L’eucharistie est cette utopie de l’amour qui déjà prend corps autour de nous. Elle en est la source et la figure fondamentale.

 

 

3. C’est cela qu’exprime aussi le lavement des pieds que saint Jean nous rapporte. Aimer l’autre, lui ouvrir tous les chemins de vie possibles, c’est passer nécessairement par l’humble service et l’abaissement. C’est quitter le vêtement d’apparat, se nouer un linge autour des reins et faire le tour des convives avec la bassine d’eau. C’est, à l’inverse, se laisser faire : reconnaître qu’on a bien de la poussière aux mains et aux pieds, que l’on n’est pas pur entièrement. C’est accepter d’être servi par plus grand que soi et entrer ainsi dans la communion universelle établie gracieusement par l’amour surabondant du Seigneur.

 

Humilité de Dieu qui s’agenouille devant ses créatures, humilité de Jésus qui lave les pieds de ses amis, même à Judas, nécessaire humilité des disciples aussi qui reconnaissent que l’essentiel leur est donné par Jésus et par la foi en lui, et non pas obtenu par leurs propres forces. Le « grand soir » dont rêvaient des générations de marxistes n’est ni une nécessité aveugle de l’histoire, ni quelque chose produit surtout par le travail des hommes, mais un don d’amour reçu ce soir-là par Jésus-Christ et à partager entre frères et soeurs.

 

Si cet amour eucharistique remplit nos vies, si nous ne nous servons pas des autres pour notre propre bénéfice, fût-il spirituel, mais si nous imitons l’abaissement plein d’amour de Jésus pour chacun de nous, alors nous communions déjà à la vraie vie, la vie de Dieu même. Si cette veine irrigue nos peines et nos enthousiasmes de tous les jours, alors le royaume de Dieu se construit réellement.
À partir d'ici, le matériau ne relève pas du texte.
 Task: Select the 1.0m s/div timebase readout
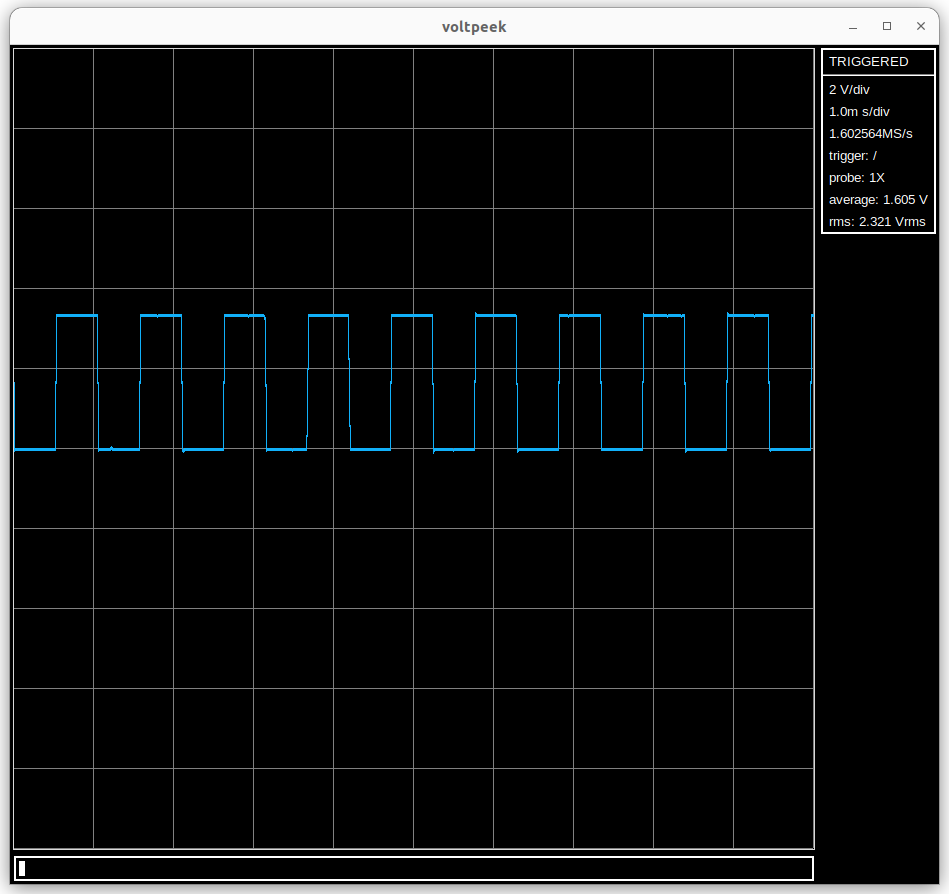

Et cela malgré les inévitables désillusions, découragements et obstacles ou plutôt à travers eux, car tout service d’amour est aussi chemin de croix. Mère Thérèse de Calcutta l’a durement expérimenté elle-même, mais sa « double communion » quotidienne lui a permis de persévérer dans la voie de l’amour et du service et, même, d’y accomplir des miracles au quotidien.



[1] « Frères, moi, Paul, je vous ai transmis ce que j’ai reçu de la tradition qui vient du Seigneur » (1 Co 11,23).